- [TEXT PASSAGE]
** Begin **
I spent about 30 hours with 17 of the most beautiful and inspiring and incredible women I have ever met. We went through initiation into the beauty of being Mermaids and were introduced/re-introduced to the Goddesses. We were given tools to help us stay grounded as we work through our traumas surrounding our femininity and our womb space. Being a childhood sexual abuse survivor, this was especially potent for me as I am deeply aware of massive trauma around my womb space.

We spent time cleansing our bodies and floating in a saltwater pool while experiencing Reiki to help activate the healing of our womb space and to bring back our power. Then returned to the pool the next day to move and shift in a Water Shakti dance.

We stretched and pushed our bodies and spirits through morning yoga out under the morning sunshine and refreshing mountain air. Then called upon the Goddesses to join us as we lifted each other up and rejoin our spirits.

I discovered multiple soul-sisters and am so excited to know them better and to finally, after years of longing for, found my family; my community; the place my soul/spirit can solely call home. There up on that mountain top, in the fresh air, surrounded by warrior goddesses, meeting the Goddesses who have been with me for so long, I found my heart opening and my body moving in ways I’ve never experienced before. I shed lots of tears as I felt the releasing of trauma tension I’ve been holding in for a long time. I was held as tears overflowed and space was held for the trauma; respecting and honoring the pain as it was released. I was honored to then hold space for those around me as their own traumas were released and I hope healing was then able to start.

We all came from different backgrounds, but a lot of us came from very similar places. We were all different, but those very differences were what brought us together. We learned about some herbs and flower essences that are good for calming anxiety, uplifting the spirit, and releasing/healing trauma responses.

I left the weekend feeling tired but also like I had received an immense boost to my drive forward. I learned a lot, gained a lot of answers to questions I had been asking, or wasn’t even aware I had asked. I have been given next steps to take as I move forward, as well as cautions against shrinking and going backwards. After the health struggles of the first half of this year, it is a huge breath of relief to feel like I can finally move forward instead of just barely being able to hold my head above water. I am excited to see what the next few months bring.

I am a red woman, a mermaid goddess, and an aspiring Green Witch.

Now, back to the regularly scheduled broadcasting!
** End **
- [WRITTEN EXERCISE]
In the retreat account, where did the group float while experiencing Reiki?

- [DATA EXTRACT]
** Begin **
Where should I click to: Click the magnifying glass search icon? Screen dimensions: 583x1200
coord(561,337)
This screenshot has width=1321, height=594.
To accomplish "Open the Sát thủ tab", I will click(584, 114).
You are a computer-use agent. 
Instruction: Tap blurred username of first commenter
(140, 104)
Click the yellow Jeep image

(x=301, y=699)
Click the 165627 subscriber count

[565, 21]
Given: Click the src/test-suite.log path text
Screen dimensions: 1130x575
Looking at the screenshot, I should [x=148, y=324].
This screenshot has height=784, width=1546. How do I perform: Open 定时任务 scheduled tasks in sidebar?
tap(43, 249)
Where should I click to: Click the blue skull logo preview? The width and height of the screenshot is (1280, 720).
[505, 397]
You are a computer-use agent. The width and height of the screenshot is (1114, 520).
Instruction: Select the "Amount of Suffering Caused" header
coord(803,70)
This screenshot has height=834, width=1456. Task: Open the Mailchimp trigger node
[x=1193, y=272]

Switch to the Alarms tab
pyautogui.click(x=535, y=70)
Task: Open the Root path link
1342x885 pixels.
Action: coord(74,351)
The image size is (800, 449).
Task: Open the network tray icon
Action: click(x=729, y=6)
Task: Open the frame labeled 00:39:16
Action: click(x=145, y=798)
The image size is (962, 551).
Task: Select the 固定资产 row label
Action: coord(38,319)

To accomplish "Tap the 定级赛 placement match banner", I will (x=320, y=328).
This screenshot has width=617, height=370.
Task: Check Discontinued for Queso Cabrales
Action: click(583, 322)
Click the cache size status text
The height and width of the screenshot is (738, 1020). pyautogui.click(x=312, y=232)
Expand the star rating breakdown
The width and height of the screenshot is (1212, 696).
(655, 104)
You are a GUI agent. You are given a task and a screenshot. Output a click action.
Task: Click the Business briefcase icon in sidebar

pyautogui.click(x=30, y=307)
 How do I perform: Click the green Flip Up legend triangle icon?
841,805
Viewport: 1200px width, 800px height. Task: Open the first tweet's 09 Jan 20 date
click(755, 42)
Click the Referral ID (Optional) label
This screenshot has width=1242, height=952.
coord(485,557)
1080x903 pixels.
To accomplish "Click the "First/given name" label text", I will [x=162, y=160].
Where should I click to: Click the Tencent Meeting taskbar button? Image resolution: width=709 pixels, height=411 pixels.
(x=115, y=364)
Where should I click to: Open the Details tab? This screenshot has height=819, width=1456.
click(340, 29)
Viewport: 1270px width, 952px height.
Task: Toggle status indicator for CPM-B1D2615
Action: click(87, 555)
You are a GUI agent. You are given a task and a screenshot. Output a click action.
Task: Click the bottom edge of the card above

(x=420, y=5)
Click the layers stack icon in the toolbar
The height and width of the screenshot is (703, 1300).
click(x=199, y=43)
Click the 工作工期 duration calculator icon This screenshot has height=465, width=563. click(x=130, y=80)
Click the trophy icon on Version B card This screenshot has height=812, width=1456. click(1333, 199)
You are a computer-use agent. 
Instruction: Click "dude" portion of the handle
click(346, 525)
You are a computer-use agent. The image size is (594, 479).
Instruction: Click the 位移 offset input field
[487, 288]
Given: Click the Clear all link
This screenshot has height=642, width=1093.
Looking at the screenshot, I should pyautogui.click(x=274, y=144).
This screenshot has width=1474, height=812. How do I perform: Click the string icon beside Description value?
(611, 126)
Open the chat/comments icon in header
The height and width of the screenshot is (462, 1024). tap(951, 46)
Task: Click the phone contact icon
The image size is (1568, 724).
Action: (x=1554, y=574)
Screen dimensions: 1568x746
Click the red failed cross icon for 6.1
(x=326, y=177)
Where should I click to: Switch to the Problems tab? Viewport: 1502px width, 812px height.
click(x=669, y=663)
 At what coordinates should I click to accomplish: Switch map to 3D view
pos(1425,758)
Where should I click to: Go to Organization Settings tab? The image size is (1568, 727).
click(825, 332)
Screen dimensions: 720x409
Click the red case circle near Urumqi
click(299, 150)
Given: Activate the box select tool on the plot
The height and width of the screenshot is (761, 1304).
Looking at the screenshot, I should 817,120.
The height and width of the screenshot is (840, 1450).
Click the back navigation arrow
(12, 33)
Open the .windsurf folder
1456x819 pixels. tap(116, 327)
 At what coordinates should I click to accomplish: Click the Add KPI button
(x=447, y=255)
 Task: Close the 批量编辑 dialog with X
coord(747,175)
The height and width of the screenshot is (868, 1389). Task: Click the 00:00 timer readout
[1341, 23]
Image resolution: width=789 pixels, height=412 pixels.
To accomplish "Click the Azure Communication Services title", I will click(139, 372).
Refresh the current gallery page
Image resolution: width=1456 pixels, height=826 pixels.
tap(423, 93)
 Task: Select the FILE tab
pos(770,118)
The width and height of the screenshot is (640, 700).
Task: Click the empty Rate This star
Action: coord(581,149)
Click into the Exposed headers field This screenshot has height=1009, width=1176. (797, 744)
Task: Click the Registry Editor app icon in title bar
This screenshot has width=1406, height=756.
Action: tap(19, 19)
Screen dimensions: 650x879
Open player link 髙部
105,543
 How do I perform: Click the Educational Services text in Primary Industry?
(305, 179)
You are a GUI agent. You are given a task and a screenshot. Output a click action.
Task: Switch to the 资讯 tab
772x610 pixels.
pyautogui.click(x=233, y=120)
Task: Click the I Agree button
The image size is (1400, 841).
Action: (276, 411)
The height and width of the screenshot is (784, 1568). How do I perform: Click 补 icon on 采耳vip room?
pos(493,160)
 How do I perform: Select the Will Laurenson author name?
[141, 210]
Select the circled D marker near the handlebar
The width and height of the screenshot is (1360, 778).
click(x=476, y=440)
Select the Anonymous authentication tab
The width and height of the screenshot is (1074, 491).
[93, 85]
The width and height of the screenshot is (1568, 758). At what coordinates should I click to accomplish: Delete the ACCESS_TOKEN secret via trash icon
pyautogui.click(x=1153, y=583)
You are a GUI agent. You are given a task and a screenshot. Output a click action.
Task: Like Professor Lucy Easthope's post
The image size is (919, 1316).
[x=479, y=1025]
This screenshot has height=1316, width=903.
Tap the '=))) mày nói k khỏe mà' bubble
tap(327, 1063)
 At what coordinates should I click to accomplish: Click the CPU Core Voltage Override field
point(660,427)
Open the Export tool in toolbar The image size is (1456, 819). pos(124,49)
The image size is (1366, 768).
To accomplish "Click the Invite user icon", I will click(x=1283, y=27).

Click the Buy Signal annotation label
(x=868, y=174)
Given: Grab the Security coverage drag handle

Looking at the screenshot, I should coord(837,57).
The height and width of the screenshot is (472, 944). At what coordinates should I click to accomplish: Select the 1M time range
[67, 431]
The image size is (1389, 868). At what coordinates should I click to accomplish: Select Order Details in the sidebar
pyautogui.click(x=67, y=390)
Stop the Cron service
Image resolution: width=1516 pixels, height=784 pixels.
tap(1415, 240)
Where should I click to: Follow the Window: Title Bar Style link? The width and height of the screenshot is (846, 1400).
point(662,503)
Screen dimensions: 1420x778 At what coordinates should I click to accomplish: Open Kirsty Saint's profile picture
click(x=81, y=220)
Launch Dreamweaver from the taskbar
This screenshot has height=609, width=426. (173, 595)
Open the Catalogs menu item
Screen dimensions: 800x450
** End **
- [OUTPUT OF THE EXERCISE]
In a saltwater pool.